When we look at the decrease in capacity of the two athletes, we see that both are stressed a similar amount. What happens afterwards in the recovery time is what’s important to improving performance.

We see that the blue-line athlete recovers very well from his first session and at the beginning of his next training session, he has a higher capacity to do work than he did when he started.

We see that the red-line athlete doesn’t recover as well and by the time the next training session starts, he still hasn’t recovered to his initial capacity to do work. This indicates a lack of recovery. It might be due to lack of sleep, poor nutrition or outside stressors such as work or relationships.

Whatever the reason, the red-line athlete doesn’t recover well and consequently won’t perform as well as the blue-line athlete due to fatigue.

If we look forward and see that these athletes stay on the same trend that they started with, we will see a much larger increase in performance in the blue-line athlete as opposed to the red-line athlete.

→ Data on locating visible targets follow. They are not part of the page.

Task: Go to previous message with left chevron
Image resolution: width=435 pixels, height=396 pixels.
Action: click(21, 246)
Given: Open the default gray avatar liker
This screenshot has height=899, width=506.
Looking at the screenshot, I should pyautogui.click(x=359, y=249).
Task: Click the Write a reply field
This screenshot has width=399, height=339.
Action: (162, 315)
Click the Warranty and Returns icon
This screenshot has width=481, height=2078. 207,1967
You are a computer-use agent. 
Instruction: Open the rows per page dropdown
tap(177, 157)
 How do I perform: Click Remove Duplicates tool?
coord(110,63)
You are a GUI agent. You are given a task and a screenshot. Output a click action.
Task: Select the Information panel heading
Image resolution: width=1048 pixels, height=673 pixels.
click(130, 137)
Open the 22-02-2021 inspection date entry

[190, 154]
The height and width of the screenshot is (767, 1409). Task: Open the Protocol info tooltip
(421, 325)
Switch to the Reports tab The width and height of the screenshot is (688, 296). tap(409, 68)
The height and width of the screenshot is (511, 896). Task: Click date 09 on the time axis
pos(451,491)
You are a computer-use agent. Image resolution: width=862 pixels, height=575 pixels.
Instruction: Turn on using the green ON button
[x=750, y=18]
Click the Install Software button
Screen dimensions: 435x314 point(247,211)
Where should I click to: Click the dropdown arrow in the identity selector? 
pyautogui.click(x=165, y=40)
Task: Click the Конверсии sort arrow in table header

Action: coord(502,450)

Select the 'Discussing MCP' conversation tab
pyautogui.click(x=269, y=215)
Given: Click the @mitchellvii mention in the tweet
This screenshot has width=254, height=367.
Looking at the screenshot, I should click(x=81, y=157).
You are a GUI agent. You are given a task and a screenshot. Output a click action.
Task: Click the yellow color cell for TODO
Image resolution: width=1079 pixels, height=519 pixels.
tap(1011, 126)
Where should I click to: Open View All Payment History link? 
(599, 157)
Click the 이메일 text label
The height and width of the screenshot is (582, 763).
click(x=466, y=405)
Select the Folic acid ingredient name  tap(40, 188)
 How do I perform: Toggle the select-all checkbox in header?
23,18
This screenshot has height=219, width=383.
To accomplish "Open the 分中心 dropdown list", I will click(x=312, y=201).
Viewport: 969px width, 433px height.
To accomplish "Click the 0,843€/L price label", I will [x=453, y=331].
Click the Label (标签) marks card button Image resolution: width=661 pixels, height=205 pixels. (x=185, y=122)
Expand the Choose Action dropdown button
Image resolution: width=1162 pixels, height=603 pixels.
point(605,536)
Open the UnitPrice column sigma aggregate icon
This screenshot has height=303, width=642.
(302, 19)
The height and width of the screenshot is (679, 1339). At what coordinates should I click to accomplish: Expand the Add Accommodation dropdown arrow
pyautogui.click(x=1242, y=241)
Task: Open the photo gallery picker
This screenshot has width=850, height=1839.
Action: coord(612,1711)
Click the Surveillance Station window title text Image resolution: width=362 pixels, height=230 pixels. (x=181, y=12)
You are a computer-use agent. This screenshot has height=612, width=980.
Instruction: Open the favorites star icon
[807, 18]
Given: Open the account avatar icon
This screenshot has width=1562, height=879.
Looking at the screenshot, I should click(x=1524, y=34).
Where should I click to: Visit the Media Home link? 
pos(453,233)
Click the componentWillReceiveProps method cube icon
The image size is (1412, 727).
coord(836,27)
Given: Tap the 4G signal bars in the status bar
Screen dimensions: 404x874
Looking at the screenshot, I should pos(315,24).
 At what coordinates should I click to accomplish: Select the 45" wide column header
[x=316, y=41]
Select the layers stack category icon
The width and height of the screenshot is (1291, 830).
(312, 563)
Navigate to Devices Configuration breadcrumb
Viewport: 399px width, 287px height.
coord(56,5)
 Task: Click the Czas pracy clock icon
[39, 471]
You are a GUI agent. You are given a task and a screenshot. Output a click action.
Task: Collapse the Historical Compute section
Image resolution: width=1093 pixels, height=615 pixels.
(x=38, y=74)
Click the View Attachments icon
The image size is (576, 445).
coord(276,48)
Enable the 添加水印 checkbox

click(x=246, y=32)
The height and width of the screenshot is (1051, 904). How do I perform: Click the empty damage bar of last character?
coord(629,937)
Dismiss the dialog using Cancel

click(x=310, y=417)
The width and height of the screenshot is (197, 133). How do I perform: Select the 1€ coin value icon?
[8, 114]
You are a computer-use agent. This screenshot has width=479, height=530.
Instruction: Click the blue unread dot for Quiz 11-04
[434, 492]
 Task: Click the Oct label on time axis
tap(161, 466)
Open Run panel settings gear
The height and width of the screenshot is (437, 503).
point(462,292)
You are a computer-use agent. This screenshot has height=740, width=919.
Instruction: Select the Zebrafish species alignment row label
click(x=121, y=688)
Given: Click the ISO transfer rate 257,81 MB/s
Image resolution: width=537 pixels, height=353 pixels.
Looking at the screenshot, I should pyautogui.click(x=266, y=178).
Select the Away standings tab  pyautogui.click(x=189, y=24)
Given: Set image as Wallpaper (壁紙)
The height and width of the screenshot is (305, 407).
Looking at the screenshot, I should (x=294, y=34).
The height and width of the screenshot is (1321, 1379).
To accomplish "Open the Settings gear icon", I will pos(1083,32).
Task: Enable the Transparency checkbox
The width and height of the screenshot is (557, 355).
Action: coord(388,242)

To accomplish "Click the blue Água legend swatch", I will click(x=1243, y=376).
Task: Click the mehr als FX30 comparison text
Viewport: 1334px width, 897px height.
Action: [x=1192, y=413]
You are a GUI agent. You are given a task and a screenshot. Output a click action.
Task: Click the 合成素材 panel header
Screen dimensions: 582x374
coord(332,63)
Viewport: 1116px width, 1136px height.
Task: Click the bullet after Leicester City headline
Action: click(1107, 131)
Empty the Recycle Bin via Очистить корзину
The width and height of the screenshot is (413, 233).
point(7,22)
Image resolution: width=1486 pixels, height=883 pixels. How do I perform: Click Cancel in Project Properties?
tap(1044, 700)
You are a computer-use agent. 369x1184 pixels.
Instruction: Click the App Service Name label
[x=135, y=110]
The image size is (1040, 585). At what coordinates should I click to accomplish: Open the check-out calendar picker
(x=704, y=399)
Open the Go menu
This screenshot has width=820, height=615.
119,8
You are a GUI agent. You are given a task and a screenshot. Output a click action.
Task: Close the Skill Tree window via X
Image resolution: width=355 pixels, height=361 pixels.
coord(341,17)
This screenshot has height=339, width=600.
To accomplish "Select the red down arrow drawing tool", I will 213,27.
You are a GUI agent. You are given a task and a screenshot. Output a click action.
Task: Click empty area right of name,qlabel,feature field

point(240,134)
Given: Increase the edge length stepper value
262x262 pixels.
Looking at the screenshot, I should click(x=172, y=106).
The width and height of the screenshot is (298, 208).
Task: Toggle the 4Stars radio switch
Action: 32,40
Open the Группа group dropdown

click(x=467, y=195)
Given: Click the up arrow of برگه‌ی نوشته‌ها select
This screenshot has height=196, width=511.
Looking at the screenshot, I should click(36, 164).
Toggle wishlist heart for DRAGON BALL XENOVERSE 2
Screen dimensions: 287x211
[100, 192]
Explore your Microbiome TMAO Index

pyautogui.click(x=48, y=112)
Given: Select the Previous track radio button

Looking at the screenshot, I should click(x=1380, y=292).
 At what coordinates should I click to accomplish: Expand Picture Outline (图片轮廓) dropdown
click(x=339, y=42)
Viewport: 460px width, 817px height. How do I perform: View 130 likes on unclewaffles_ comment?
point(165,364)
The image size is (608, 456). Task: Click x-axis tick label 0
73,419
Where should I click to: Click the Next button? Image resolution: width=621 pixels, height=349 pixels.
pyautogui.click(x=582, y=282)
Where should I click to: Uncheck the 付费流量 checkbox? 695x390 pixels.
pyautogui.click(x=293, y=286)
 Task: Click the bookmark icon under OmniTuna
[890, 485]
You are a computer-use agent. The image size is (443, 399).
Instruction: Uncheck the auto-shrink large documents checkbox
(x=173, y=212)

As a side note, a lot of the time we see athletes panic when they’re not improving and automatically jump to the conclusion that they need to do more. Especially in the CrossFit community, this is typically not the case! Adding in more and more work isn’t going to help the athlete perform better if they’re already not recovering sufficiently. What the athlete might need is to just relax, get some sleep and a ton of food.

If the trend of adding on work and/or not recovering from the work that you’ve been doing continues, the athlete begins to run a higher and higher risk of overtraining. This is when progress stalls, the athlete might get mentally and physically drained of motivation and energy and an increase in chance of injury occurs. Of course, all of these are things we want to avoid.

As an athlete that wants to get better, you’ll probably have the tendency to want to push through the fatigue and just think ‘’Hey, I’ll be fine.” Ideally, you have a coach that can help monitor training intensity and volume and objectively evaluate how your training is going.

If you don’t have access to a coach, at least try to take a step back and think about your situation.

Have you been feeling fatigued? Adding in work for the sake of doing work? Have the weights been feeling heavier than normal? If so, you might need to stop spending so much time doing work and spend more time recovering.